About this exercise → Where the records below have a line with "each", that line is to be copied.

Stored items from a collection
=-=-=

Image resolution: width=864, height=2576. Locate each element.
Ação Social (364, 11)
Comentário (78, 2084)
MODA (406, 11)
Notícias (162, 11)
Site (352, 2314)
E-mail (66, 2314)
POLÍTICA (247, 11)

=-=-=

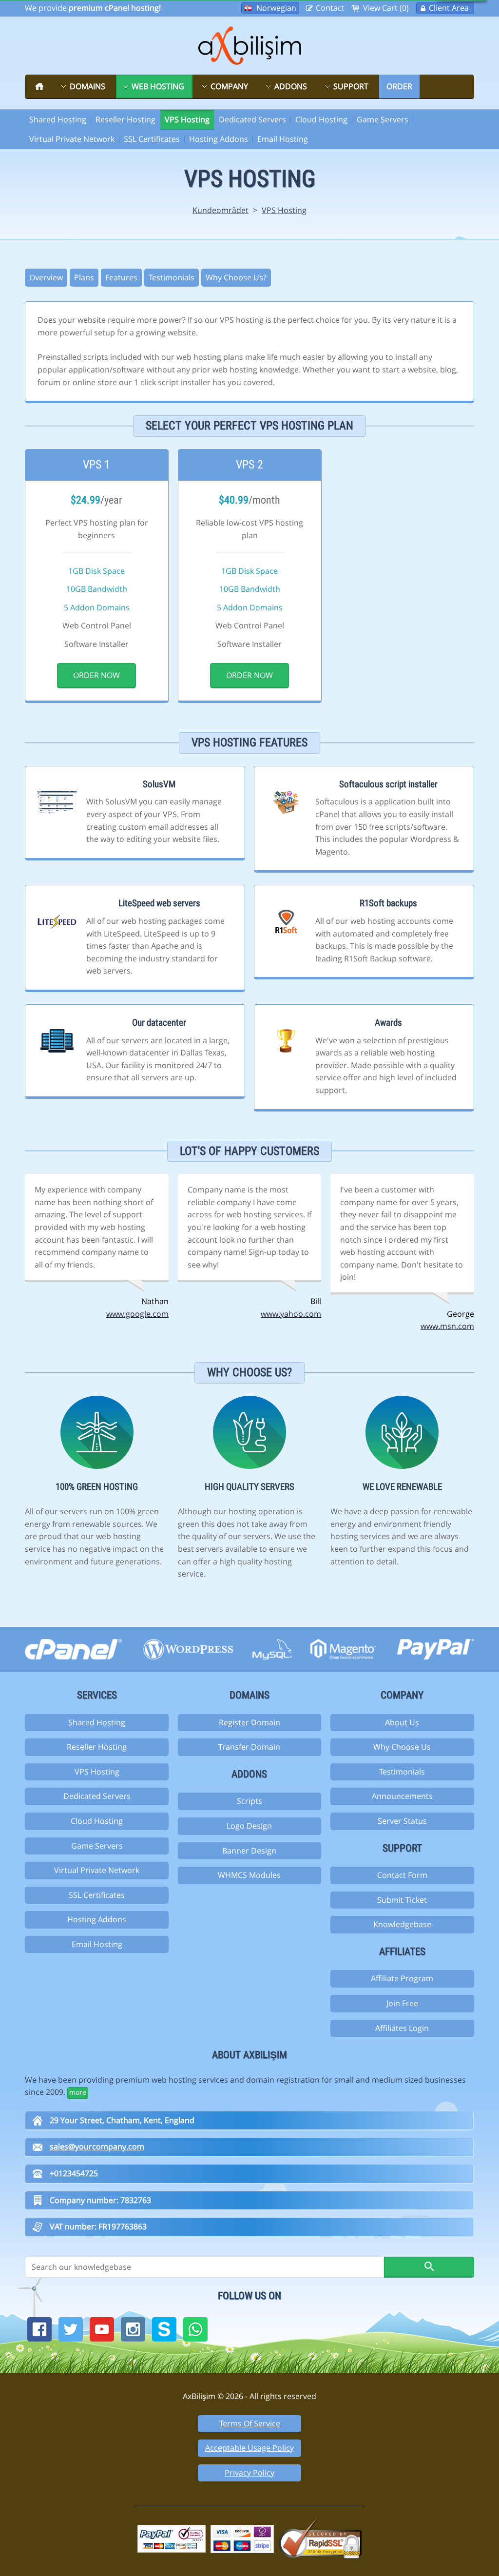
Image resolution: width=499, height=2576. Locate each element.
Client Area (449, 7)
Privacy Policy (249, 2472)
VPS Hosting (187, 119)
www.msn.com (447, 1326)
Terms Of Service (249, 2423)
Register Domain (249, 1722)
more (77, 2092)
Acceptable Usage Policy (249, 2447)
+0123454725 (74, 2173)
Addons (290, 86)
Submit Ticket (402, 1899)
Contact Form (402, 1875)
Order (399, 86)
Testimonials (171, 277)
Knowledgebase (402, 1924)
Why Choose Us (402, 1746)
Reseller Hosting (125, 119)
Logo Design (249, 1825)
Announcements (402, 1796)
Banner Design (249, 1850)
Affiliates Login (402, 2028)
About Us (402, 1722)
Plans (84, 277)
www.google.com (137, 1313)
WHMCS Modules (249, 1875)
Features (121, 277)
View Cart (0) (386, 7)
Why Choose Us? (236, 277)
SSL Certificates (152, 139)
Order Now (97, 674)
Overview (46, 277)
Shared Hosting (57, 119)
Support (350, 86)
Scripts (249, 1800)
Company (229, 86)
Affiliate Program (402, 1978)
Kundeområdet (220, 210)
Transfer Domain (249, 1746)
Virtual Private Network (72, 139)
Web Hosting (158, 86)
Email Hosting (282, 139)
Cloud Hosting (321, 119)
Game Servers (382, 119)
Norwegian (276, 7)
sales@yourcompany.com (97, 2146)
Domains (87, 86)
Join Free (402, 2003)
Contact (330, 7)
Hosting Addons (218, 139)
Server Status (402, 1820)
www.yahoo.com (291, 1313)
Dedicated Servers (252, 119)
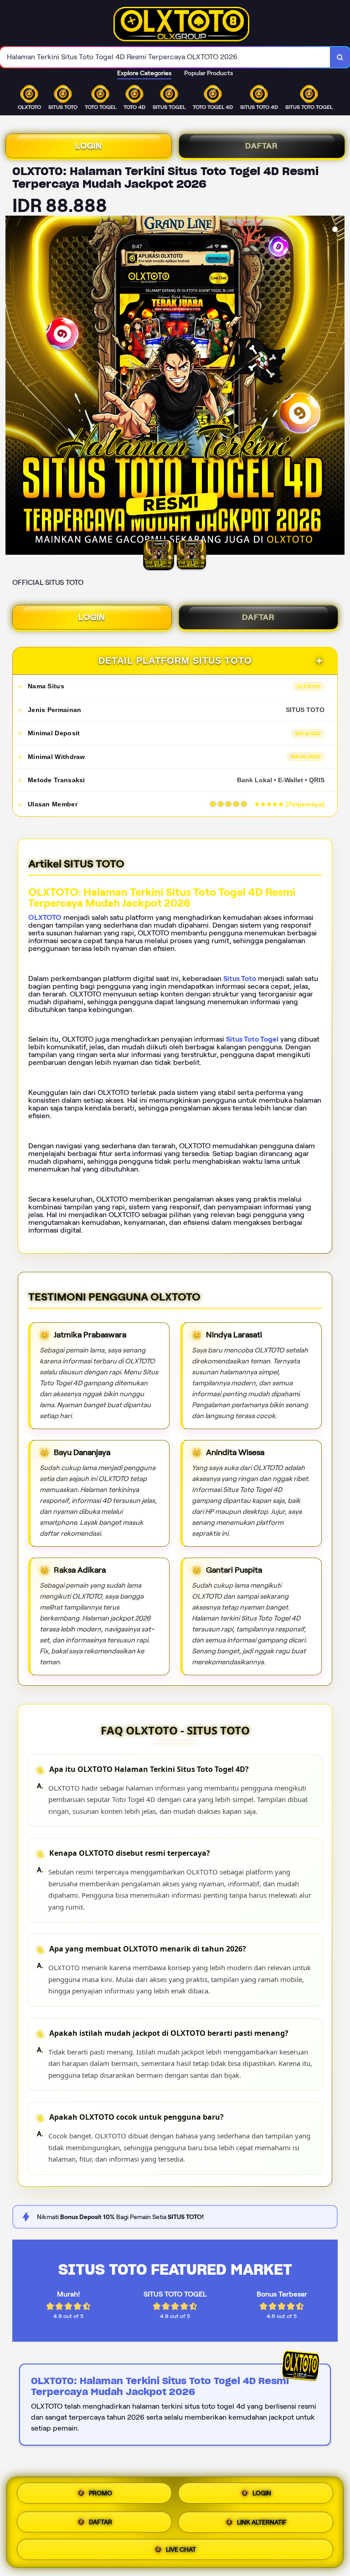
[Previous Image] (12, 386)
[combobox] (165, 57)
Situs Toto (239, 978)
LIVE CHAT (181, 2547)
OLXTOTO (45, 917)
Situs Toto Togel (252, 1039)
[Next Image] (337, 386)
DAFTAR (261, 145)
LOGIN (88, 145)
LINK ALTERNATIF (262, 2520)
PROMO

=-=-=

Response to the exercise →
Image resolution: width=864, height=2576. Locate each element.
Image resolution: width=499, height=2576. Locate each element.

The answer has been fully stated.